_TASK GOAL_
Copy out all lines in the data below containing the string "field".

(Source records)
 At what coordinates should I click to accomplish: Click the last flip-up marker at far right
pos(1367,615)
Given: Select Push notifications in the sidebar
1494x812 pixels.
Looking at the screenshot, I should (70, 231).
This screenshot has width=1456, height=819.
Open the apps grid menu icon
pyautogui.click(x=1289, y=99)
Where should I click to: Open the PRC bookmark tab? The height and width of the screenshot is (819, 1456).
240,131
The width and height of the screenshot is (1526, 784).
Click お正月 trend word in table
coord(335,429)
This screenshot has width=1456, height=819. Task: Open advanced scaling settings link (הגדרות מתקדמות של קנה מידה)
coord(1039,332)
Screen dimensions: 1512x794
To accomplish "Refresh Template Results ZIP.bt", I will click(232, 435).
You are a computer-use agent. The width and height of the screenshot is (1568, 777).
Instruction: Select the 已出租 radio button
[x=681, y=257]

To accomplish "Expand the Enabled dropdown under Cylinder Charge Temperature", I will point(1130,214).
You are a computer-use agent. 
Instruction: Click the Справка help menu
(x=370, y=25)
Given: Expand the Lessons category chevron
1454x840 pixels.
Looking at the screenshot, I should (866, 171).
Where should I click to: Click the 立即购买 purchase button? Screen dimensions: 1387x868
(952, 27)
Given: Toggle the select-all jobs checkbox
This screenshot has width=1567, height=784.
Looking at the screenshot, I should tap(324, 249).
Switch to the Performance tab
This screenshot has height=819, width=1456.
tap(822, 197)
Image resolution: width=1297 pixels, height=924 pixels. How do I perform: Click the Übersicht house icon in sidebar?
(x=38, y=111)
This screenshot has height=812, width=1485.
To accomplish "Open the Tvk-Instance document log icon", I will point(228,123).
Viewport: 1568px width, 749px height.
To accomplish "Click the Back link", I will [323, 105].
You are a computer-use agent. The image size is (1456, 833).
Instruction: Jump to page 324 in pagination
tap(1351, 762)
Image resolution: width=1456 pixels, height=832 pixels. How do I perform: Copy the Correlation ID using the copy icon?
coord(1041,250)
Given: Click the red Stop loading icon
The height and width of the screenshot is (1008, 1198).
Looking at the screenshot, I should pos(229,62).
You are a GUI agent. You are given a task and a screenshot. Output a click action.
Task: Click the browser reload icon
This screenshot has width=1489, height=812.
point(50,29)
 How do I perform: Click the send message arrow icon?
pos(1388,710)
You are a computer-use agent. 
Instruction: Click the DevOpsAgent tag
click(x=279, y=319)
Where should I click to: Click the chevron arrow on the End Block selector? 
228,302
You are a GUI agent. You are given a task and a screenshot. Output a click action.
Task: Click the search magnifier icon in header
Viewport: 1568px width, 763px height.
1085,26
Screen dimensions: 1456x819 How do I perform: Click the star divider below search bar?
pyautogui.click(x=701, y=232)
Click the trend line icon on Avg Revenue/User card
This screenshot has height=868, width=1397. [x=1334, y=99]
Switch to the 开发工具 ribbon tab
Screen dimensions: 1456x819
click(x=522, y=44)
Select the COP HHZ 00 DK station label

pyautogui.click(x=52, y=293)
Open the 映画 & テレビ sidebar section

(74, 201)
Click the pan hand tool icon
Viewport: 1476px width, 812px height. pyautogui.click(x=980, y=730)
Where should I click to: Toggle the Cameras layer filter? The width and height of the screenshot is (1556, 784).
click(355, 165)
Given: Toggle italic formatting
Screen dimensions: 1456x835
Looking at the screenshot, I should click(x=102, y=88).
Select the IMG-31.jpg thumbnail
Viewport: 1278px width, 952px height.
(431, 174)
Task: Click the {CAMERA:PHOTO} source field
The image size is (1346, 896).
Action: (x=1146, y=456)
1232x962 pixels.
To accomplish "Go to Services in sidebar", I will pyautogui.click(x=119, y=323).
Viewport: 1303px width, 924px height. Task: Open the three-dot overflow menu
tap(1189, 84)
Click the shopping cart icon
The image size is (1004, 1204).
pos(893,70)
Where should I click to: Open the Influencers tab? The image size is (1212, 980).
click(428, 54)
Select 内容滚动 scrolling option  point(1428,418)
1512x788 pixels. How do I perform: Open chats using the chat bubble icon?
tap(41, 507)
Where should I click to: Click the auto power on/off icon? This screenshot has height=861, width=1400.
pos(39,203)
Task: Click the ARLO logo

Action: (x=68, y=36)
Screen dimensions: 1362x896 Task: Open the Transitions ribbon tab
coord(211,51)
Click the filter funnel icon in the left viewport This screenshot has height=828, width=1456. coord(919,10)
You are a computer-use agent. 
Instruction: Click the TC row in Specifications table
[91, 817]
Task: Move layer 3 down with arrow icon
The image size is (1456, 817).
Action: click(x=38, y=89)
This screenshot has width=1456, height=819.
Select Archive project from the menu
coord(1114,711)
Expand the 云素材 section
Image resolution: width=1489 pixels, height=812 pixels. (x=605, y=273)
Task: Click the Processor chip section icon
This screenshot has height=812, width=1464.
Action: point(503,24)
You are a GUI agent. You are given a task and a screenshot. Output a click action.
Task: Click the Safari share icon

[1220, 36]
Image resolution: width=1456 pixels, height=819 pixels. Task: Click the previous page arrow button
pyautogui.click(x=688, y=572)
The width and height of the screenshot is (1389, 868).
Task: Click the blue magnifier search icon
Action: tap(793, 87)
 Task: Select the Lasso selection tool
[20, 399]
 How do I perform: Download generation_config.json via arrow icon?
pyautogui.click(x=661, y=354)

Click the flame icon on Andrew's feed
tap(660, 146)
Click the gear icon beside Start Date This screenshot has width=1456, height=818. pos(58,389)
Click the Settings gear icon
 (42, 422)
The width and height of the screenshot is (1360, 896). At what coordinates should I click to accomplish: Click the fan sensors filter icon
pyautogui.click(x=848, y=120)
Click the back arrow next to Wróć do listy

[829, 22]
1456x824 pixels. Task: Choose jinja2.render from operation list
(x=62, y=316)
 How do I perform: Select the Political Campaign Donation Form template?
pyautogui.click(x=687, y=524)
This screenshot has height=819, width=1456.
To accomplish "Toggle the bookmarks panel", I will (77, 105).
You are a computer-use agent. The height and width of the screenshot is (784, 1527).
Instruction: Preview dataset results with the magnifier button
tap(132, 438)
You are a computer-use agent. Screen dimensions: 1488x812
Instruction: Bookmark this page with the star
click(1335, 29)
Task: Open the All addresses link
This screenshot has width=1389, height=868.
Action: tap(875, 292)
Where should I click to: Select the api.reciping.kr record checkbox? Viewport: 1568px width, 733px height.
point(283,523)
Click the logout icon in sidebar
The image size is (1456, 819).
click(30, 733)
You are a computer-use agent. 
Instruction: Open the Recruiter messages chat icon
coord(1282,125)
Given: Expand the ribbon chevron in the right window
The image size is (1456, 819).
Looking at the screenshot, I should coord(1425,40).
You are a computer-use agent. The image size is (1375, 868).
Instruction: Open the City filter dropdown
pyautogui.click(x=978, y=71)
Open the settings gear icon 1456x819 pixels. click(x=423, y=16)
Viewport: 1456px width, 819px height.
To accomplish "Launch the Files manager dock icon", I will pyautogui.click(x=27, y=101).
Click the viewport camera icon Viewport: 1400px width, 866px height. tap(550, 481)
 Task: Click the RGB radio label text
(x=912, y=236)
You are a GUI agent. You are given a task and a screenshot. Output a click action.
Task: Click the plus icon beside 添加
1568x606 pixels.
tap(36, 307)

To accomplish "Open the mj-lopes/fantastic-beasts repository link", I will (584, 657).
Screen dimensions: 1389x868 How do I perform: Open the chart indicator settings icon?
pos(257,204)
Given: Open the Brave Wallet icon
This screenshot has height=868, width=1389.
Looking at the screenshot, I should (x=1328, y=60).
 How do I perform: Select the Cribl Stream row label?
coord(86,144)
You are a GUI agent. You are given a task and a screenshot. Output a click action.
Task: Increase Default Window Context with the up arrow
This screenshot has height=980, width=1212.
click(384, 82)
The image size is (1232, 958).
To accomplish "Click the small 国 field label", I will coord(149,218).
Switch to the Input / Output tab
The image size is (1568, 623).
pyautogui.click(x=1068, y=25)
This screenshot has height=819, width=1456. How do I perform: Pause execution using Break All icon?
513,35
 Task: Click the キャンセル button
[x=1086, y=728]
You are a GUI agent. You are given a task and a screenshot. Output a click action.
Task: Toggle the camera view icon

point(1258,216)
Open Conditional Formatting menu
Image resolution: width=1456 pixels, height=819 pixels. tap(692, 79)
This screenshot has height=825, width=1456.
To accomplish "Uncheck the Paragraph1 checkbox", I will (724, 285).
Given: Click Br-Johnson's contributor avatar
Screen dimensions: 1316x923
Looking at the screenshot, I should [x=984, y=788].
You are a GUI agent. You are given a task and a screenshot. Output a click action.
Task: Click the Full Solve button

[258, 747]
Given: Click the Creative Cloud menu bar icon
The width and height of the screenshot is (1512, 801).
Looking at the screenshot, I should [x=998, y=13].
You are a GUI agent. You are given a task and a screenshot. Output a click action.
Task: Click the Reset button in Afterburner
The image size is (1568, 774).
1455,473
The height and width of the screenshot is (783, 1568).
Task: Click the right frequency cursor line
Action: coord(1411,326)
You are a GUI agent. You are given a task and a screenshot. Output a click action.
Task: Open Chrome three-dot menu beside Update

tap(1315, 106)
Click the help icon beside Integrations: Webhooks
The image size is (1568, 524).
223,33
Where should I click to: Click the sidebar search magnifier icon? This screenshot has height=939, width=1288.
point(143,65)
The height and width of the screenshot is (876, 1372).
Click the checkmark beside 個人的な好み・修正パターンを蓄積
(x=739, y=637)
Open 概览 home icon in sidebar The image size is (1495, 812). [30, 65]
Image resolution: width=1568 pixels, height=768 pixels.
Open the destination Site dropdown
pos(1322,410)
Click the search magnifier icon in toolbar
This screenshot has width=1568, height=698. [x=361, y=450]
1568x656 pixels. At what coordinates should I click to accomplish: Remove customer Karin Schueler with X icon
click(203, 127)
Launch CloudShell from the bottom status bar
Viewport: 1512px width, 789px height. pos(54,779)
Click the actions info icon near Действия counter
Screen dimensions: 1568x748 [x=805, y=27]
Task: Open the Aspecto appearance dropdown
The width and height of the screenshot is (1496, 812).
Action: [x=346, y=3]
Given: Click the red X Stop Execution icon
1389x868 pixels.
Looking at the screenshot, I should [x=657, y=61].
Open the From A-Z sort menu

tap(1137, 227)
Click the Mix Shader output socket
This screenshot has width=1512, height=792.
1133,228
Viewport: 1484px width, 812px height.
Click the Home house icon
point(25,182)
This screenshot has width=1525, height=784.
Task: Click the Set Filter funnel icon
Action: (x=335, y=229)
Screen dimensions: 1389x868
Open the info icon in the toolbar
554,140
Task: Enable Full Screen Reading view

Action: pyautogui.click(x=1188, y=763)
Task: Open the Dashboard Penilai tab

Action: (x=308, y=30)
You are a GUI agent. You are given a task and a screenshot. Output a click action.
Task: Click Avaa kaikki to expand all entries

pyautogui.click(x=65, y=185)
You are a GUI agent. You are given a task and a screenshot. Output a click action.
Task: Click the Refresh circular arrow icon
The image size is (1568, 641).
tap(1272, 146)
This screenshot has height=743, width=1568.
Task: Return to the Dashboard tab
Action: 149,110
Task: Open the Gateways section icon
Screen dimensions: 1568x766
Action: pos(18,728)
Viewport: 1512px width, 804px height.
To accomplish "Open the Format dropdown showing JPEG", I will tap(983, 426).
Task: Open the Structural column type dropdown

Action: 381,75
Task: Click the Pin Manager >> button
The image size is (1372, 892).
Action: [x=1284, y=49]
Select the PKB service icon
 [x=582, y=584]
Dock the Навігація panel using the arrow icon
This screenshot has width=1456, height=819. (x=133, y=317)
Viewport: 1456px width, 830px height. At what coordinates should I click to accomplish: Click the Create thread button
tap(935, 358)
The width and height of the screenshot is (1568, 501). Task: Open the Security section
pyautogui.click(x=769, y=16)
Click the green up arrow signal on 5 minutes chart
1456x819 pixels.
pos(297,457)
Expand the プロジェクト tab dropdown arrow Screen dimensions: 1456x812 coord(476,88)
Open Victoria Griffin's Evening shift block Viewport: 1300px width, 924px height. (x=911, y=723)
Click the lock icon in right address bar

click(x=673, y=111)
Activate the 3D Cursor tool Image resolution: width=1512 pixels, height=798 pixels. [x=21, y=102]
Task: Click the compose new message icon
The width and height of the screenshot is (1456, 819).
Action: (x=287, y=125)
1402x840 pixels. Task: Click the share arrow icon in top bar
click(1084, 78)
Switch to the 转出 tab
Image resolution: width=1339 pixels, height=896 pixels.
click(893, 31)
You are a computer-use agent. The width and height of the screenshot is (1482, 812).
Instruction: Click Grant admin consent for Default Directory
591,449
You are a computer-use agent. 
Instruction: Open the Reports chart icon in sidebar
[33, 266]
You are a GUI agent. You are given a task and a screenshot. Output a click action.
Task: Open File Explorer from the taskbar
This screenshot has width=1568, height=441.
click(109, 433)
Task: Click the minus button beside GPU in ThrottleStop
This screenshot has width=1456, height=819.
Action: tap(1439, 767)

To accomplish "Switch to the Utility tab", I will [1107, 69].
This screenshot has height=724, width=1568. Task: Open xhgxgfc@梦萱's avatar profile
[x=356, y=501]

_SOLUTION TO THE PROBLEM_
Task: Click the {CAMERA:PHOTO} source field
To accomplish "Click the small 国 field label", I will coord(149,218).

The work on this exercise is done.